## Work to be completed
Apart from the pictures, every line below needs to be reproduced verbatim.

Data excerpts
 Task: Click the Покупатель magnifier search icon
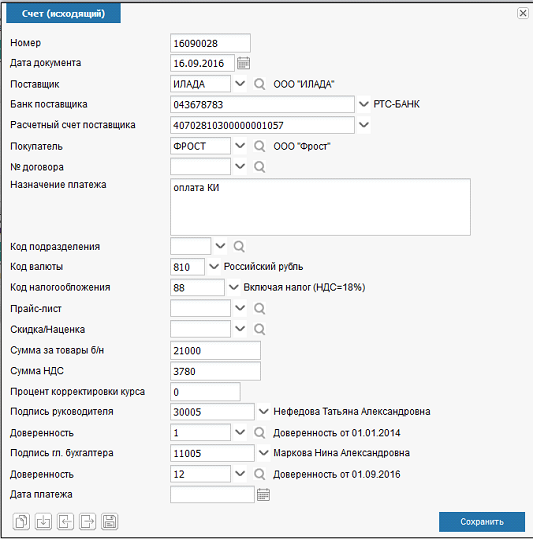tap(259, 146)
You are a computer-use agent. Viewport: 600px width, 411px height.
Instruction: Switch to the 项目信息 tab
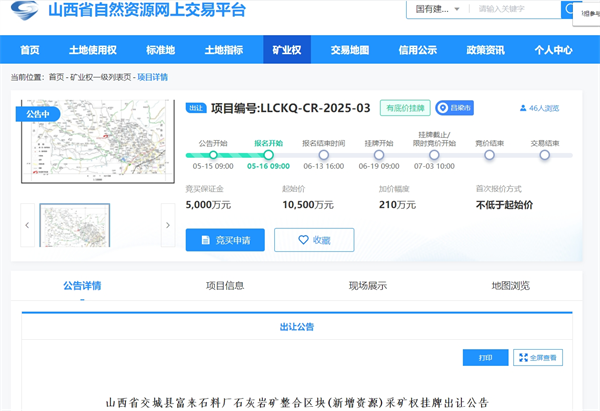tap(225, 286)
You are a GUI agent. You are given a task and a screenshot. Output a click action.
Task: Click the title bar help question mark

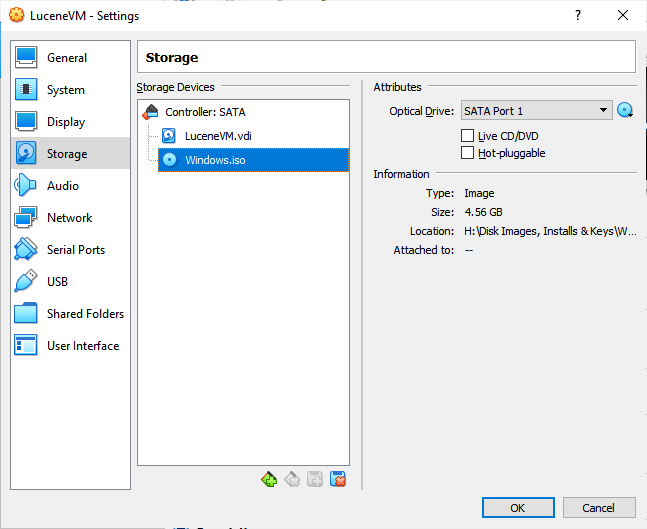click(x=578, y=16)
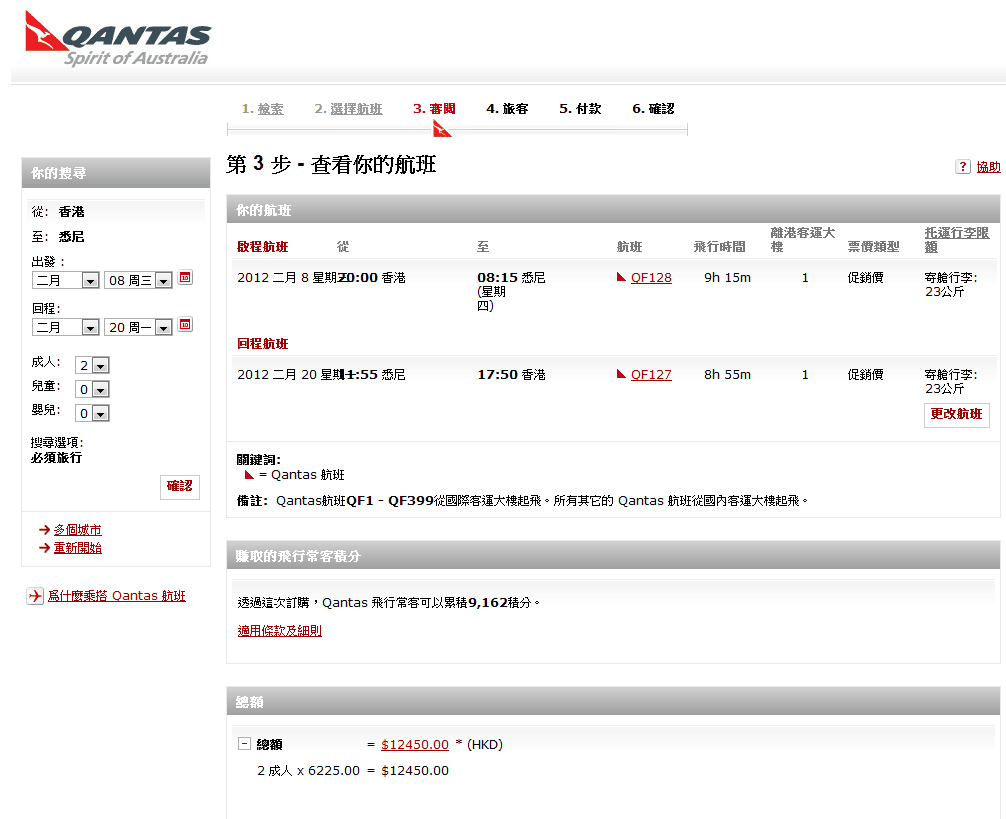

## Exercise result
 Task: Click the Покупатель magnifier search icon
tap(259, 146)
You are a computer-use agent. Viewport: 600px width, 411px height.
Instruction: Switch to the 项目信息 tab
tap(225, 286)
You are a GUI agent. You are given a task and a screenshot. Output a click action.
Task: Click the title bar help question mark

click(x=578, y=16)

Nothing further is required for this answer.